Est-ce qu’il ou elle est fait(e) pour moi? Dois-je signer ce contrat d’affaires? Dois-je acheter ce nouvel appartement? Autant de questions pour lesquelles les Coréens consultent leur voyant lorsque d’autres consulteraient leurs avocats, amis, parents ou encore psy. Qu’il s’agisse de liseurs de cartes de tarot dont les tentes jonchent les rues de Seoul et que de nombreux jeunes consultent à bon prix à la fois pour se divertir et pour se faire conseiller, ou qu’il s’agisse de voyants plus “sérieux”, nombre de Coréens en sont persuadés: il est possible d’avoir un aperçu de ce que l’avenir nous réserve et ainsi influer sur son propre destin.
La forme la plus respectée de voyance est sûrement celle qui suit les principe du “Saju”, hérité de l’astrologie chinoise. Ce principe veut que la destinée de chacun est déterminée par les “quatre piliers” (saju) que sont l’année, le mois, le jour et l’heure de sa naissance.
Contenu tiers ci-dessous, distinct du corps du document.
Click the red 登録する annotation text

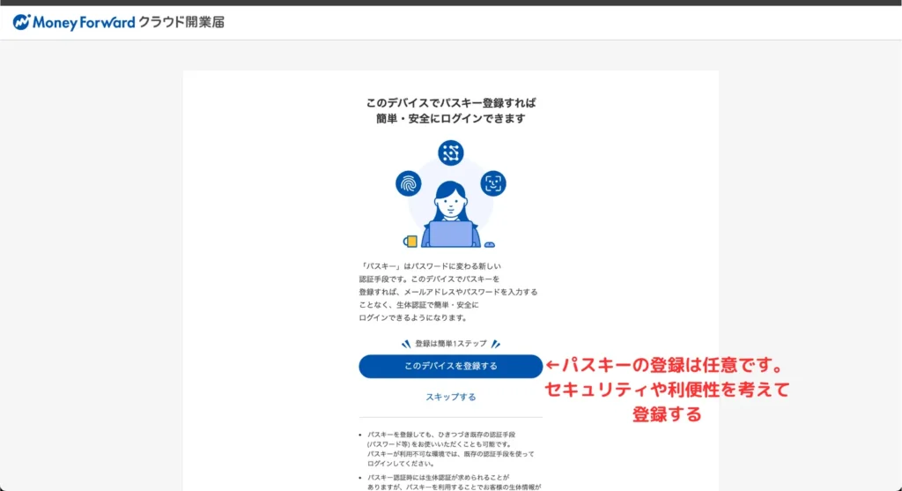(667, 414)
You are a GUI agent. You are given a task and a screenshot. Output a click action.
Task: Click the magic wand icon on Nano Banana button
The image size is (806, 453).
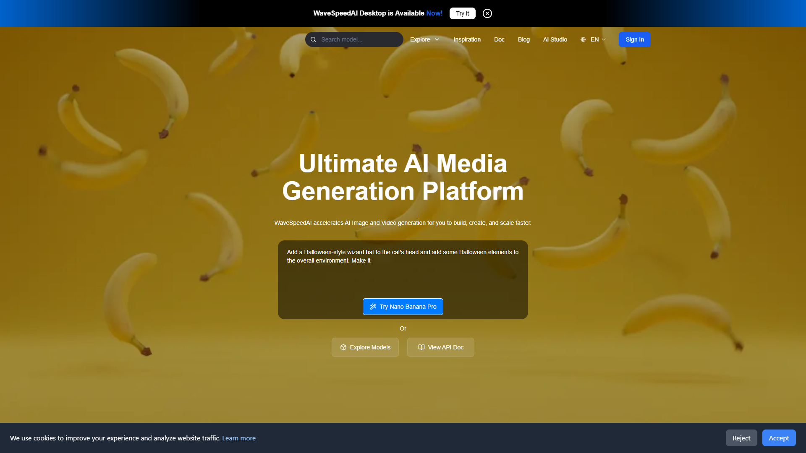pyautogui.click(x=373, y=307)
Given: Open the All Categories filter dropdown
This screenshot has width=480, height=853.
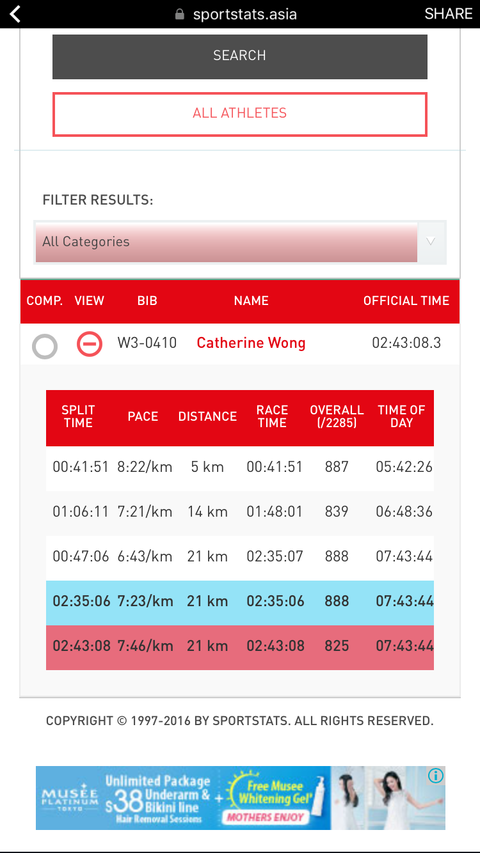Looking at the screenshot, I should (227, 242).
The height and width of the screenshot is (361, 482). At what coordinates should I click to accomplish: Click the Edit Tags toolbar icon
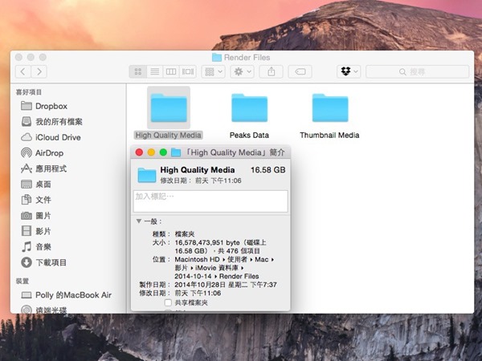click(x=300, y=72)
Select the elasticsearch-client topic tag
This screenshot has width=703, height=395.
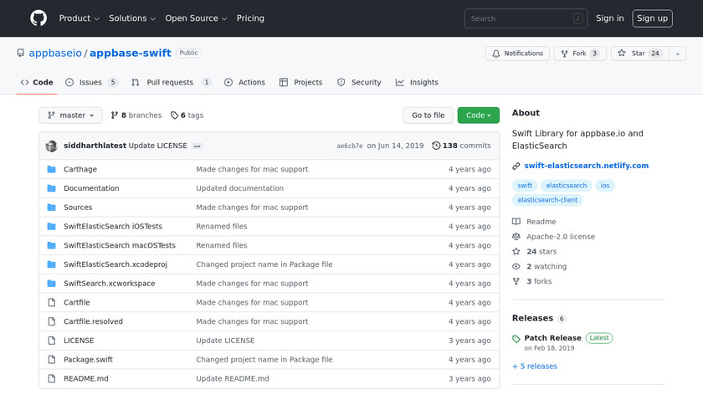click(547, 200)
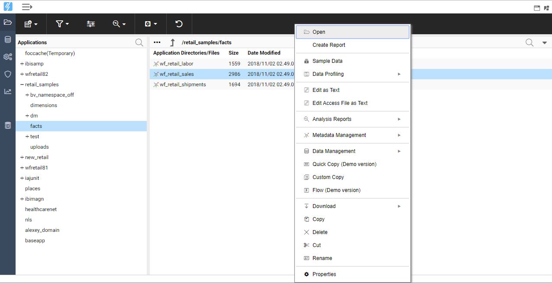Click the settings sliders toolbar icon
Viewport: 552px width, 283px height.
tap(91, 24)
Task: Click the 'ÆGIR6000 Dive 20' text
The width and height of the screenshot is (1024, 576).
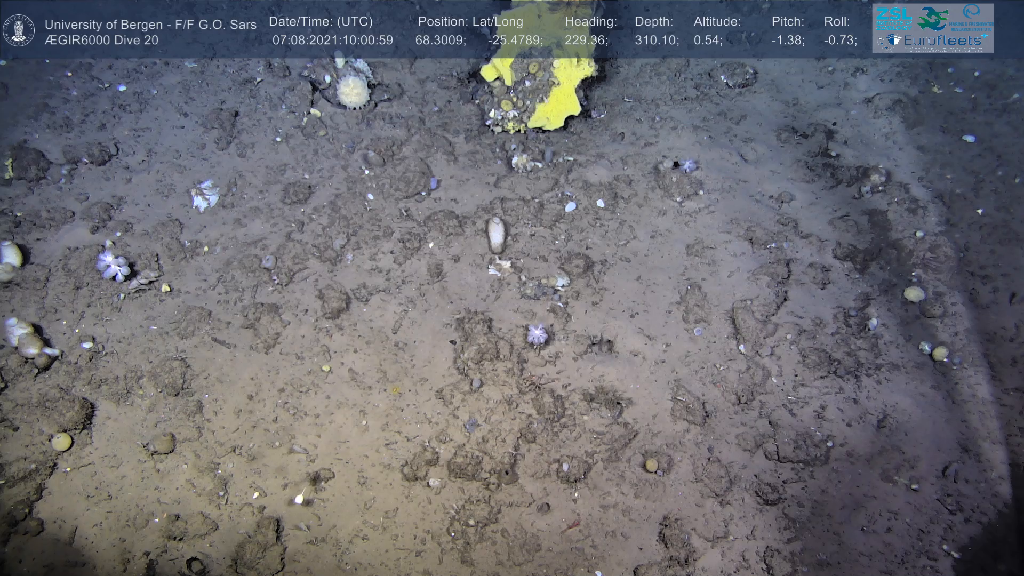Action: pos(101,41)
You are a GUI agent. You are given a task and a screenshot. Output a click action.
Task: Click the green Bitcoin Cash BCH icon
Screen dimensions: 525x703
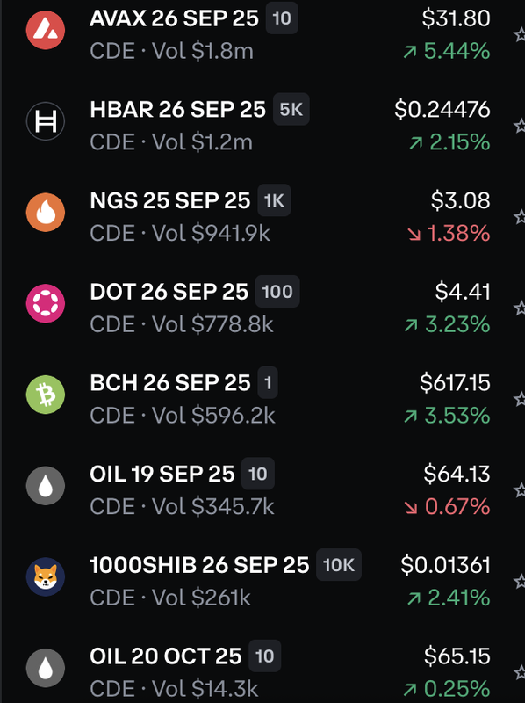point(46,395)
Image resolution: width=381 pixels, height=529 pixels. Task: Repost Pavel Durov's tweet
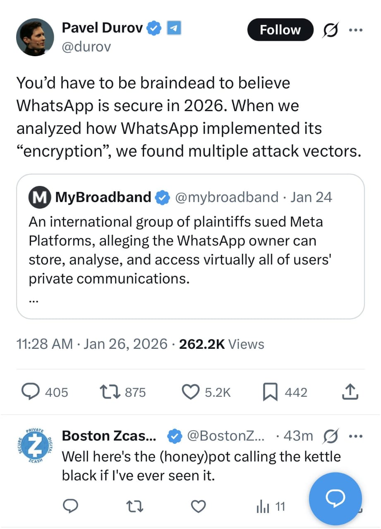109,392
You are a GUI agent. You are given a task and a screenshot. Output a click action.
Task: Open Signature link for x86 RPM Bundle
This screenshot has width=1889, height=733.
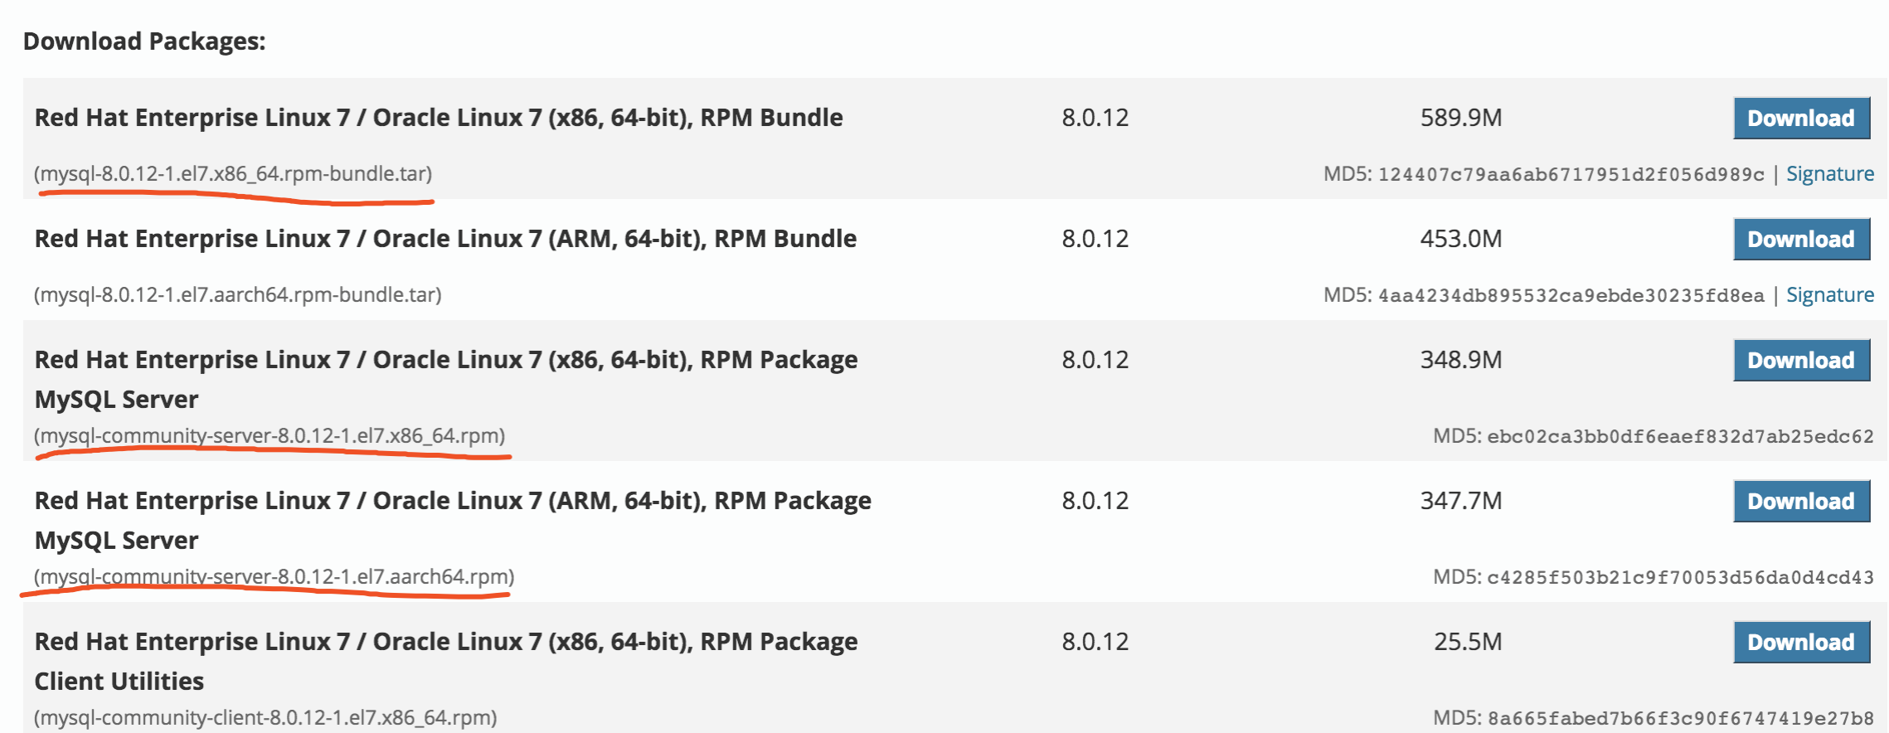point(1829,174)
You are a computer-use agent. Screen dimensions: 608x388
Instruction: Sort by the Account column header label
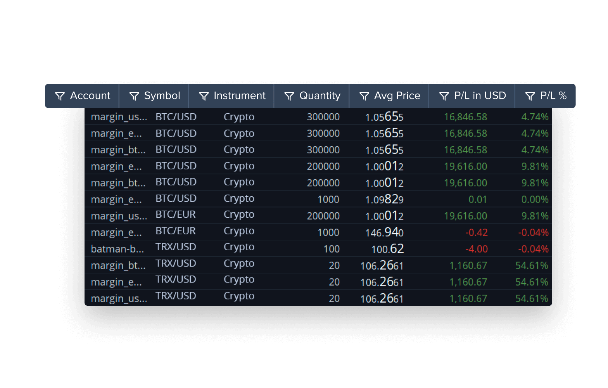(x=90, y=95)
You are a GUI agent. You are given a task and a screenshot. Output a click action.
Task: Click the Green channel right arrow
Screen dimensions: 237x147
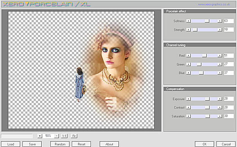[x=220, y=64]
Car nous serions définis par l’énergie de la terre, du soleil, de la lune et des étoiles à l’instant précis de notre naissance. Ne vous étonnez donc pas si vous votre fiancé(e) coréen(ne) vous demande votre date de naissance à l’heure près avant d’accepter votre demande en mariage.
Bien entendu, les Coréens ne suivent pas aveuglément les ordres de leurs voyants, qui de toute façon n’apporteront pas de réponses faciles à vos interrogations. Il ne s’agit pas de déléguer à autrui son pouvoir de décision sur un sujet majeur, mais d’obtenir un éclairage particulier, ou tout simplement de confier à une oreille bienveillante le détails de ses problèmes dans une société qui n’offre ni le temps ni beaucoup de lieux pour les atermoiements et lamentations.